As course registration opens for the 2024-2025 school year, many students become preoccupied with determining the English, math, history, and science classes they’ll be taking next year. My focus, however, as well as that of many other Honors French students, is elsewhere; we’re busy trying to continue our journey in DHS’s foreign languages department, specifically through AP French. Despite our determination, though, I can’t help feeling troubled at the current state of Dublin High’s French department—which has been under-resourced and in decline for years.
Prior to registration, many signs had already emerged signaling that Dublin High’s French department was in peril. First, despite being one of only three verbal languages offered at Dublin High School, student representation in the French department is remarkably low: there’s only one class of Honors French 4, the only weighted French course at DHS, with a modest class size of 23. Additionally, AP French hasn’t been offered for the past two years because of a lack of student enrollment, with only sporadic offering even before that.
“It’s lacking,” an anonymous Honors French student says of the French department. “I feel like people just don’t care enough about it. There’s not enough teachers so it’s not that organized. So if they [the teachers] want to do something they just do it. There’s not enough support for it.”
When asked if they would be enrolling in AP French next year, this same student commented that they didn’t even feel that they had been adequately prepared for Honors French.
“There’s no way,” a second Honors French student added in response to the same question.
Neither the students nor the teachers are to blame for the shortcomings of the department, though. More broadly, the problem seems to be a cultural contempt for French at DHS that has hindered the progress of the French department at large. This contempt manifests in different ways: in disparaging comments about French as being “useless,” “unimportant,” or “pointless”; students attempting to sway incoming freshmen, younger siblings, and more from French in favor of Spanish, the “easier” language; and more. As a result of this hostility, students taking French are left without passion or drive studying a language culturally recognized as meaningless; fewer students are able to support the French department with an eager, excelling student body as eligible students are dissuaded from taking the class; and, as a result of declining passion and enrollment, Dublin High no longer needs to adequately support a robust French program for its students.
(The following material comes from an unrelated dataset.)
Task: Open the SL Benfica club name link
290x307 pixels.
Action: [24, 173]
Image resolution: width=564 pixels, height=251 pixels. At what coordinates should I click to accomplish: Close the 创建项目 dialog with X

Importantly, this indifference to French at Dublin High also harms the culture around other languages. Other languages are already losing their passionate and inquisitive student bodies: AP Mandarin is in great part taken by native and heritage speakers already familiar with Chinese language and culture (as is evidenced by the course’s unsurpassed 54.2% “5” rate in 2023), and Spanish is commonly taken purely to meet Dublin High’s foreign language requirements. The rejection of the French department, then, comes as just another blow to DHS’s collective commitment to learning new languages and discovering new cultures, further spoiling the culture around language classes at Dublin High.
So, what can be done to combat this growing apathy and, hopefully, restore the vibrancy of Dublin High’s French department? For one, DHS can act by raising the foreign language requirement for graduation; instead of requiring only two years of foreign language classes, hardly enough time to make any meaningful progress in a language, Dublin Unified could require three or even four years in order for students to graduate. This could foster genuine passion in students earnestly seeking to improve their understanding of a new language. Additionally, Dublin High could offer more opportunities for acceleration, a move that would foster a—healthily—competitive foreign language culture and encourage students to meaningfully engage with the language to ascend the many French levels at DHS.